Tuesday, April 18, 2017

Birding at Mud Lake and west of Ottawa

Tuesday April 18, 2017
Text by Barb C

After three days of rain or overcast dreary skies, this morning dawned bright blue with no clouds.  It was chilly though and around 3 degrees when Connie, BarbC, Lynn, Barb & Bill Bowman met up at the Mud Lake parking lot.  Connie’s target birds today were Eastern Blue Birds, Eastern Phoebe and an Eastern Meadowlark.  Not asking for much…. if possible.
There were lots of Canada Geese around and one Double Crested Cormorant in Mud Lake.  We saw Common Mergansers, Wood Ducks and a Pied-billed Grebe from the roadside shore.  We had to use our scopes to see the birds in the back.  There was also a Canadian Beaver that swam by.  There are pretty easy to id, the large head and ears are easily seen and the large wake behind the animal means a strong big swimmer is motoring along.  Bill identified a Leopard frog from the sound we heard, the Leopard call is like a big snore sound.
We decided to do the ridge first in the early morning sunshine and there were many Dark-eyed Juncos flitting about and many Red-winged Black Birds, including females.  The Robins were out along with the “Hey Sweetie” Chickadees.  We found our first Yellow-rumped Warbler in breeding plumage of the year here, along with male and female Pine Warblers.  We encountered a Ruby-crowned Kinglet in the bushes and it was typically very flighty but we ended up having great looks at it.  One of Connie’s target birds was found.  Another new bird for the year was a beautiful White-throated Sparrow in bright breeding plumage.  We took our time and poked around and found some patches of Snow Drops (Lynn sent info on this afterwards on the plants we discussed; Common Snowdrop – “Galanthas nivalis”).  These are usually the first spring ephemerals and sometimes there is still snow around them.  They are perfectly suited to our Ottawa climate.   We viewed the Ottawa River side also for diving ducks.  The water was wild and high and fast.  There were some female Goldeneye that were sailing by in the swift current.  On the way down from the ridge to the road we came across patches of small blue flowers which Lynn identified for us as Scilla.   Lynn followed this up with more information.  These small bluebell –like flowers are called Scilla or wood squill, “Scilla siberica”.

##########

- **Complete the following**
• a. Reproduce the birding post word for word, starting at the words "After three days" and ending after "big snore sound.".
• b. Gather every line of the entries that contains the word "highlighted".

##########

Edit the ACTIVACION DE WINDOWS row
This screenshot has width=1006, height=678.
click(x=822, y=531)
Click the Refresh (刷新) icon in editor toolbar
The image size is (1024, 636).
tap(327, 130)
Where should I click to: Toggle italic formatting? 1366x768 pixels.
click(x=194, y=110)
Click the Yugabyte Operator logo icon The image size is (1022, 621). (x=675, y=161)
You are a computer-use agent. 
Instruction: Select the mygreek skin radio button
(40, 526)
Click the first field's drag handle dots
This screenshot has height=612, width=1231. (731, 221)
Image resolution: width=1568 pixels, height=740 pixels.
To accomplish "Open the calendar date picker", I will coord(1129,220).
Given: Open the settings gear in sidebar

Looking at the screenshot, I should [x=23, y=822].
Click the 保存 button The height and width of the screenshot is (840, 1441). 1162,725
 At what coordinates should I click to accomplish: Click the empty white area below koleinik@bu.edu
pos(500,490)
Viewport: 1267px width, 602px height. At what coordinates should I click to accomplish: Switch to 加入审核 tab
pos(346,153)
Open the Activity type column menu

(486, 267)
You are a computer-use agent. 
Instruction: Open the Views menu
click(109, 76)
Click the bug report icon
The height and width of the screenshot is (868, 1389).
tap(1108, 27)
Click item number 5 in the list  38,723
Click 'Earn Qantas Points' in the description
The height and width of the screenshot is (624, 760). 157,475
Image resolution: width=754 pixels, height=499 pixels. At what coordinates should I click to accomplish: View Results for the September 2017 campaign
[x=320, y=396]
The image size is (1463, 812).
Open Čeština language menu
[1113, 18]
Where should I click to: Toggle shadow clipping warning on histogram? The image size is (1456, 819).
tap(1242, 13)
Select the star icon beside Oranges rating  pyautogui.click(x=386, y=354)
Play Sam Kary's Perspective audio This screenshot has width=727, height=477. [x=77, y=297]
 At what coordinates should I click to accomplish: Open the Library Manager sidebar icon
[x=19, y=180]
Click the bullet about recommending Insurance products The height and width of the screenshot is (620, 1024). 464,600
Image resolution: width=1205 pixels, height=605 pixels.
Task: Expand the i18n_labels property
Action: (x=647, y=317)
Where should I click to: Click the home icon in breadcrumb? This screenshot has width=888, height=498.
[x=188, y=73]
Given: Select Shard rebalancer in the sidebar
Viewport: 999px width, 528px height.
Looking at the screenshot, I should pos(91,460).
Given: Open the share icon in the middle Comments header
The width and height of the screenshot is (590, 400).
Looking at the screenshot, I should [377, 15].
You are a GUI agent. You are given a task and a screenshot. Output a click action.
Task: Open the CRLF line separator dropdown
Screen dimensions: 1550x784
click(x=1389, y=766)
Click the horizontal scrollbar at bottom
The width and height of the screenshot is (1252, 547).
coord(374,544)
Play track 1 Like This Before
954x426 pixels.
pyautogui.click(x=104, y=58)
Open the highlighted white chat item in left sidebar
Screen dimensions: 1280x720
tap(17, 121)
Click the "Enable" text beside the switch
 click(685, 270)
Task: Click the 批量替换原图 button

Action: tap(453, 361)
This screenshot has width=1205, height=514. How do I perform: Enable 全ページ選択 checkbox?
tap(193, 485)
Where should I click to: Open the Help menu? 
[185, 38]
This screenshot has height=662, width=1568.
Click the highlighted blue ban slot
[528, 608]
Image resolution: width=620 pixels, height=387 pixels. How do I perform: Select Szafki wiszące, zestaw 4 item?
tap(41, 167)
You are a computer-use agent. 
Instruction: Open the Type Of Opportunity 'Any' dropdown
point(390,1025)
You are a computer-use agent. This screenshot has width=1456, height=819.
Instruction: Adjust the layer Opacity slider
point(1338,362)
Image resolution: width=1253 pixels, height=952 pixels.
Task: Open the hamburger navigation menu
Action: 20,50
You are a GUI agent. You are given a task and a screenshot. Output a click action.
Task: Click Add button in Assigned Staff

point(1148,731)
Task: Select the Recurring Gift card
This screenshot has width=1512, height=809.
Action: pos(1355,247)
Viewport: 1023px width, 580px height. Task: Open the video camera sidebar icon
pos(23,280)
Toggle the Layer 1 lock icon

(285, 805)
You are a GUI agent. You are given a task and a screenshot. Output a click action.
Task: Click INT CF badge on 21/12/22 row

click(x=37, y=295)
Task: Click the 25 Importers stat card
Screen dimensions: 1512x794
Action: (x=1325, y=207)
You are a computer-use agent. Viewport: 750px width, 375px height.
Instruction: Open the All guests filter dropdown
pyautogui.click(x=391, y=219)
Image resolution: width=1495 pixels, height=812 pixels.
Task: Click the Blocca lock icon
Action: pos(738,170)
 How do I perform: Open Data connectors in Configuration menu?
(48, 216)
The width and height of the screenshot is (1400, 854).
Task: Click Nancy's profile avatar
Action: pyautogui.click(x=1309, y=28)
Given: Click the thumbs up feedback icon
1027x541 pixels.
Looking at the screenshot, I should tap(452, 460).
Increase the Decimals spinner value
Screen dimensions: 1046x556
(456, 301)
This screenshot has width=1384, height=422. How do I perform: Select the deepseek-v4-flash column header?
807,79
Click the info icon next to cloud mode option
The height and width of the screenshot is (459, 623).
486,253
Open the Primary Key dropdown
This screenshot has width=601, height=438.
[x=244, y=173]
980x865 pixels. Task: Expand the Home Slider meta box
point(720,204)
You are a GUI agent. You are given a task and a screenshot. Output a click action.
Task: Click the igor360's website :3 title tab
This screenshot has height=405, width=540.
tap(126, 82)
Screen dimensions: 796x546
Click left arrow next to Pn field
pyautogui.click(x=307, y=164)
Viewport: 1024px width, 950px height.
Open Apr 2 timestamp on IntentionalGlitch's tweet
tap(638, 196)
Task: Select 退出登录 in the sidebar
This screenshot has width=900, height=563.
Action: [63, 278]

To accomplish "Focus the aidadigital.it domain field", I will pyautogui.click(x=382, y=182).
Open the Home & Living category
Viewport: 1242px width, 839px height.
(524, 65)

##########

- **Written answers**
• a.
After three days of rain or overcast dreary skies, this morning dawned bright blue with no clouds.  It was chilly though and around 3 degrees when Connie, BarbC, Lynn, Barb & Bill Bowman met up at the Mud Lake parking lot.  Connie’s target birds today were Eastern Blue Birds, Eastern Phoebe and an Eastern Meadowlark.  Not asking for much…. if possible.
There were lots of Canada Geese around and one Double Crested Cormorant in Mud Lake.  We saw Common Mergansers, Wood Ducks and a Pied-billed Grebe from the roadside shore.  We had to use our scopes to see the birds in the back.  There was also a Canadian Beaver that swam by.  There are pretty easy to id, the large head and ears are easily seen and the large wake behind the animal means a strong big swimmer is motoring along.  Bill identified a Leopard frog from the sound we heard, the Leopard call is like a big snore sound.

• b.
Open the highlighted white chat item in left sidebar
Click the highlighted blue ban slot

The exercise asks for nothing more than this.